------ Exercise input

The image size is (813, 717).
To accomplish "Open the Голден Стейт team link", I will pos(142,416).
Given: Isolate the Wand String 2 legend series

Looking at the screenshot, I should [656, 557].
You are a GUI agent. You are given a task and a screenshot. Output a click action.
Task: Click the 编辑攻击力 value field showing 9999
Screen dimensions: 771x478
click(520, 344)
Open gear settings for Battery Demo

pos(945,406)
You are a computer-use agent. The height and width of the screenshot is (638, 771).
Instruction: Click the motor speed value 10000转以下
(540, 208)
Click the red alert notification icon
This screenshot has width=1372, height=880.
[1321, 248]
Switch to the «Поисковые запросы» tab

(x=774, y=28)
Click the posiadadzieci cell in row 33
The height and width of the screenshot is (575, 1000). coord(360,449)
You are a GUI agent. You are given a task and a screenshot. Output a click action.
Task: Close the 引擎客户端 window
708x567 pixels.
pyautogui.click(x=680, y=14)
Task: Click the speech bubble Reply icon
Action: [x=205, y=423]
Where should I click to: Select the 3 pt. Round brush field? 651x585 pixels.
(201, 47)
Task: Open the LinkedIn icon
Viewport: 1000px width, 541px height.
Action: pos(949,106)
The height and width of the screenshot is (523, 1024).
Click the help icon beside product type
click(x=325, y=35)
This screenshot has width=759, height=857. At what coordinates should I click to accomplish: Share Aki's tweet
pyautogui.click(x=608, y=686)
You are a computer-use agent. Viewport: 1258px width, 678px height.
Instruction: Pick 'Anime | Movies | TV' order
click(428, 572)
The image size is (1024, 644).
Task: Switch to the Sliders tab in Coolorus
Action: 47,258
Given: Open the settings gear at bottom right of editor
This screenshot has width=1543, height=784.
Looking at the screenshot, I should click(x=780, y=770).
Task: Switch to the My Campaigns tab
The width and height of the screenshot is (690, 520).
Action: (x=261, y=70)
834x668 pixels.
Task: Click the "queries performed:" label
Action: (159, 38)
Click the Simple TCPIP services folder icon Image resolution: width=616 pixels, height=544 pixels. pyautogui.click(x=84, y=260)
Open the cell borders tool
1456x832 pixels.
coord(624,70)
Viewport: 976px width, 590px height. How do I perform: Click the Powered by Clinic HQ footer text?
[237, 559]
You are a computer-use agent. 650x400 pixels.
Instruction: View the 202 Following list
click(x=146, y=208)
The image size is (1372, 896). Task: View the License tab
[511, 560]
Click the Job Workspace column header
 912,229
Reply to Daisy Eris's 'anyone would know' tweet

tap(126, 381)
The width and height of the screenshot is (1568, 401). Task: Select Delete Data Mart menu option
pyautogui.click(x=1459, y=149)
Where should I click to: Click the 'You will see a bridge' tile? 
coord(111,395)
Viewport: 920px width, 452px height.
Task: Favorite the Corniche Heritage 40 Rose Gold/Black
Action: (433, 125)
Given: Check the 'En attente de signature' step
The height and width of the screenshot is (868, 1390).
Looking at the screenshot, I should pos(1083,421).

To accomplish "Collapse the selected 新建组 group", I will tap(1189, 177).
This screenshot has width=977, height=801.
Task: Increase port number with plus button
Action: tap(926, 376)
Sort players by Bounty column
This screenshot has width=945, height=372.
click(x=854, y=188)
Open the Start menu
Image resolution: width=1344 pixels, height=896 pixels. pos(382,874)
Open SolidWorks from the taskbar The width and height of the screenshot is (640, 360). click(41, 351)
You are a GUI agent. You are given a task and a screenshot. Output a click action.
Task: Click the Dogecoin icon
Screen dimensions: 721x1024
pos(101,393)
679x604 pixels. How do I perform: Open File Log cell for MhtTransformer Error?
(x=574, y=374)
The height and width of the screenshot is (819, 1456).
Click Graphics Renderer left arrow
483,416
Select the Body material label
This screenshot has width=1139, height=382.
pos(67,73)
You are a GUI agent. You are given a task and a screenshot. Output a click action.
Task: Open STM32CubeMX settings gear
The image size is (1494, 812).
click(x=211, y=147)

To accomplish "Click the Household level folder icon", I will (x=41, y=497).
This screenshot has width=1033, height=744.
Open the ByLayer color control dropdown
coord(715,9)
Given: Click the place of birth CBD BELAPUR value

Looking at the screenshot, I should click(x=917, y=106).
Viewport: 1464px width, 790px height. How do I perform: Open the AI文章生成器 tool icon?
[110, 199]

------------

What you will do -> Turn the records between the lines holding "Open SolidWorks from" and "coord(715,9)", inclusive, into a Markdown table with the columns Number and Entry, one row per line. Leave out blank lines.

Written solution ->
| Number | Entry |
|---|---|
| 1 | Open SolidWorks from the taskbar The width and height of the screenshot is (640, 360). click(41, 351) |
| 2 | You are a GUI agent. You are given a task and a screenshot. Output a click action. |
| 3 | Task: Click the Dogecoin icon |
| 4 | Screen dimensions: 721x1024 |
| 5 | pos(101,393) |
| 6 | 679x604 pixels. How do I perform: Open File Log cell for MhtTransformer Error? |
| 7 | (x=574, y=374) |
| 8 | The height and width of the screenshot is (819, 1456). |
| 9 | Click Graphics Renderer left arrow |
| 10 | 483,416 |
| 11 | Select the Body material label |
| 12 | This screenshot has width=1139, height=382. |
| 13 | pos(67,73) |
| 14 | You are a GUI agent. You are given a task and a screenshot. Output a click action. |
| 15 | Task: Open STM32CubeMX settings gear |
| 16 | The image size is (1494, 812). |
| 17 | click(x=211, y=147) |
| 18 | To accomplish "Click the Household level folder icon", I will (x=41, y=497). |
| 19 | This screenshot has width=1033, height=744. |
| 20 | Open the ByLayer color control dropdown |
| 21 | coord(715,9) |